Carry forward the passage below about St. Philomena's standing in the Church, starting right after its last sentence.

# [TEXT SEGMENT]
# # # # # # #
It is important to note that the 1961instruction was a liturgical directive and not an ecclesial declaration that St. Philomena was no longer a saint; nor did it prohibit popular devotion to St. Philomena, which has received repeated approbation by the papal Magisterium. The liturgical directive was not accompanied with any suspension or prohibition of the universal status of the Archconfraternity of St. Philomena granted by St. Pius X. Public devotion to St. Philomena continued with the full approval of the Holy See and of the Ordinary of the Diocese of Nola where the Mugnano Sanctuary is located and continues to function, as well as other devotional centers throughout the world.
Popular devotion to St. Philomena continued in the Church after the 1961
instruction, resting upon the solid precedence and foundation of numerous papal approbations.
Revised Roman Martyrology
More recently, the revised publication of the Roman Martyrology by the Congregation for Divine Worship and the Discipline of the Sacraments in 2001 became the occasion for renewed discussion of the ecclesial status of St. Philomena. The omission of St. Philomena in the revised Roman Martyrology was once again interpreted by various media sources as implying that St. Philomena was no longer a saint recognized by the Church.
# # # # # # #
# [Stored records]
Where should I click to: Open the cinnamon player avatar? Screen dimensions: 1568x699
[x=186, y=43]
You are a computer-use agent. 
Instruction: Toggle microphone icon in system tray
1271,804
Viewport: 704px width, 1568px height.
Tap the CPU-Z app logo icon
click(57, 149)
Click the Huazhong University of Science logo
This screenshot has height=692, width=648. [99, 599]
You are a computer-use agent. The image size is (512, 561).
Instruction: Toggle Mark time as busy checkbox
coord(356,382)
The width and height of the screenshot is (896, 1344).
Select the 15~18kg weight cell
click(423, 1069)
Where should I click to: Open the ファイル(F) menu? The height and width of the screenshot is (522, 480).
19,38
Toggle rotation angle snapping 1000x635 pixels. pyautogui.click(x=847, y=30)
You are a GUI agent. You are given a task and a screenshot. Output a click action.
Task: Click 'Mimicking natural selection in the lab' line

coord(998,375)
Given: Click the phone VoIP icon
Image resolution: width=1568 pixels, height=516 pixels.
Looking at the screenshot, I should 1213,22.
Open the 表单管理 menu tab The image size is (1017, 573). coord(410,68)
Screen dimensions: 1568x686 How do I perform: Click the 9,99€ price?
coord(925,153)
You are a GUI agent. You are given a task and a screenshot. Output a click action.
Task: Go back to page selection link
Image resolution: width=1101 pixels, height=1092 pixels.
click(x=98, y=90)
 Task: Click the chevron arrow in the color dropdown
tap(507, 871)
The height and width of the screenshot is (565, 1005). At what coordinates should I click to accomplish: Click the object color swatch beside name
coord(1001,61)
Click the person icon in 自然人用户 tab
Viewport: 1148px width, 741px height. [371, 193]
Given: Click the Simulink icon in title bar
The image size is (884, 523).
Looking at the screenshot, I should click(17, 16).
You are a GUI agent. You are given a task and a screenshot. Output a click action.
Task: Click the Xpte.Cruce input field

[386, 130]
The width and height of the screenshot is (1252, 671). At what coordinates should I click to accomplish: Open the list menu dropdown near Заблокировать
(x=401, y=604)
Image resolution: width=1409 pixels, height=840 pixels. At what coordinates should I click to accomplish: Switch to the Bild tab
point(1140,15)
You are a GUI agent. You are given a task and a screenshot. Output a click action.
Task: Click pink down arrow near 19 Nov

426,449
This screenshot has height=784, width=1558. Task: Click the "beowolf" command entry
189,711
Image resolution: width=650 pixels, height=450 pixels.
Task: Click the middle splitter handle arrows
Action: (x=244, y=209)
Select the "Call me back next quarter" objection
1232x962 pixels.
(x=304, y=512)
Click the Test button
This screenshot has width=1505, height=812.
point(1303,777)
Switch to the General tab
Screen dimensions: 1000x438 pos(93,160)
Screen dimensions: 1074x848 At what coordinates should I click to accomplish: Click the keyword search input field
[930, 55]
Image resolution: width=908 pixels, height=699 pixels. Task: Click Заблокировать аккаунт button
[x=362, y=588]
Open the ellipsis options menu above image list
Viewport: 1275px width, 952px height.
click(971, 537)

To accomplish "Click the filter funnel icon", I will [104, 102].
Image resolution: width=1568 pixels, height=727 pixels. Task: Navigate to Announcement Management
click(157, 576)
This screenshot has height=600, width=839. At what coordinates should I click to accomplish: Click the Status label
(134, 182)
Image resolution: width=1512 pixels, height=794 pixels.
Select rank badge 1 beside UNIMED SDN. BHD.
# # # # # # #
# [RESULT BELOW]
Several points must be kept in mind regarding St. Philomena and her omission from the revised Roman Martyrology:
1. St. Philomena, as previously stated, was never included into the former
Roman martyrologies, even while the papal Magisterium granted the public liturgical veneration, plenary indulgences, and universal approbation to the archconfraternity ecclesiastically erected in her honor.
- The Roman Martyrology does not constitute a comprehensive compilation of every saint and martyr recognized by the Church, and was never introduced by the Congregation for Divine Worship and the Discipline of the Sacraments as such.
The continuation of popular devotion at the Mugnano Shrine with the direct approval of the bishop ordinary of the Diocese of Nola, juxtaposed with the still flourishing worldwide devotion in honor of St. Philomena as manifested in the universal archconfraternity
continues with complete ecclesiastical approval, and has moreover
experienced significant worldwide renewal in the past decade.
Any conclusion, therefore, which seeks to negate popular devotion to St. Philomena on the basis of her omission in the revised Roman Martyrology would be theologically erroneous and contrary to existing ecclesiastically sanctioned devotional practice to the martyr saint
Present Ecclesial Status
An authentic evaluation of the present ecclesial status of devotion to St. Philomena would be founded upon the following conclusions as previously discussed:
- The remains of Filumena were designated as belonging to a Christian virgin and martyr by Msgr. Ponzetti, Custodian of the Sacred Relics for the Holy See on May 25, 1802.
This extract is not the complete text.